Safeguarding as a System
Modern safeguarding challenges require systems thinking.
Domestic abuse is a complex social issue that intersects with legal, medical, housing, and social support environments. No single institution can address every aspect of this complexity.
Effective safeguarding therefore depends on the ability of institutions to operate collectively as part of a coordinated system.
This requires governance structures that allow professionals in different sectors to recognise patterns of harm that extend beyond their immediate institutional perspective.
Such coordination enables safeguarding systems to respond more effectively to the realities of abuse.
SAFECHAIN™ and Structural Coordination
SAFECHAIN™ was developed as a conceptual framework exploring how safeguarding systems might strengthen institutional coordination.
The framework focuses on improving the structural mechanisms that allow institutions responsible for safeguarding to recognise patterns of harm across agency boundaries.
SAFECHAIN™ emphasises:
• safeguarding documentation continuity
• cross-agency communication pathways
• trauma-informed institutional protocols
• procedural accountability within safeguarding systems
Rather than replacing existing institutions, the framework examines how the connective infrastructure between agencies might be strengthened.

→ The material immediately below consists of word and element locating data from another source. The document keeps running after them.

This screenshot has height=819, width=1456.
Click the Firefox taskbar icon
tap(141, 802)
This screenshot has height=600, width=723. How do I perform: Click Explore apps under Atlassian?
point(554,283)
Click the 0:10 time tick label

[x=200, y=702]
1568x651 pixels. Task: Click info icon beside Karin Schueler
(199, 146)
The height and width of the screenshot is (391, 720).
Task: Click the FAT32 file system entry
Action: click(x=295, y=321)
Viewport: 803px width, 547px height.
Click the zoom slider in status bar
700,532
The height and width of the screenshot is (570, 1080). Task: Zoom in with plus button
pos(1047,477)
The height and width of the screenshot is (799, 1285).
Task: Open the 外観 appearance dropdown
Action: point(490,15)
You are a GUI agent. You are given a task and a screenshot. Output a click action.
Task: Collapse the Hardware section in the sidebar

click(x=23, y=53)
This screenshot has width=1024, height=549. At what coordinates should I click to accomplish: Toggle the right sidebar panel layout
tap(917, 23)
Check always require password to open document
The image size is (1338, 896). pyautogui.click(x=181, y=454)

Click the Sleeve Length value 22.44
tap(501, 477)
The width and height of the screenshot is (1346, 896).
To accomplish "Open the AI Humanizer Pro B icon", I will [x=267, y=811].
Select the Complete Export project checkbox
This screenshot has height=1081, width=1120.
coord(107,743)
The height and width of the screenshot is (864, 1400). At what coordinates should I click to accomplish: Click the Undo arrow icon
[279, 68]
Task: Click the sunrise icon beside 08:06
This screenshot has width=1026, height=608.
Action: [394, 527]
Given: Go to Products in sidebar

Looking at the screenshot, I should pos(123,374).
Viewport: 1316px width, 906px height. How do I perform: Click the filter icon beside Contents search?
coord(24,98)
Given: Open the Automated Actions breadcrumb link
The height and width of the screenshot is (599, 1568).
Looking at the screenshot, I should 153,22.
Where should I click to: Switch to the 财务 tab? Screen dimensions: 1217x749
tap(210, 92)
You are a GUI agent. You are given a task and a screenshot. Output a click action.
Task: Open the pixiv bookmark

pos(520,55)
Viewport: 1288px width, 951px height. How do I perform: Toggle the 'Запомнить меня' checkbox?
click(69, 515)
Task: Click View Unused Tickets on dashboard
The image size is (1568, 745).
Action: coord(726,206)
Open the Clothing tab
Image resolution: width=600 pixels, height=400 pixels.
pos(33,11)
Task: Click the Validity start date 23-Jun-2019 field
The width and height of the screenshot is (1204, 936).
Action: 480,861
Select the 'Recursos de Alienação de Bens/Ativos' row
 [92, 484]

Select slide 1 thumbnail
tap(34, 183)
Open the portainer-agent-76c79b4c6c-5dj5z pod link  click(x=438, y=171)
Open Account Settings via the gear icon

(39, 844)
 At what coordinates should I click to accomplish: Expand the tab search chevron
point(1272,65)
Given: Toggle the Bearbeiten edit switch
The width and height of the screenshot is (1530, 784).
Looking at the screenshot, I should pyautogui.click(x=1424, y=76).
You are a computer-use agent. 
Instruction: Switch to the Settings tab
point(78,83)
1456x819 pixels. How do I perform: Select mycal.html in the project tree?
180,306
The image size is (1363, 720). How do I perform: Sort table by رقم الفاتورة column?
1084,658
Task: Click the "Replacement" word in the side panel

When safeguarding systems operate with greater structural coherence, professionals are better equipped to identify patterns of abuse and respond effectively.
Looking Forward
Domestic abuse policy has made significant progress in recognising the complexity of abuse.
The challenge now is ensuring that safeguarding systems are structurally capable of responding to that complexity.
Strengthening institutional coordination, improving governance frameworks, and supporting trauma-informed safeguarding processes represent important steps toward that goal.
Awareness has transformed public understanding of domestic abuse.
Structural reform will determine how effectively safeguarding systems translate that understanding into meaningful protection.
SAFECHAIN™ contributes to an ongoing conversation about how safeguarding systems can evolve to meet these challenges.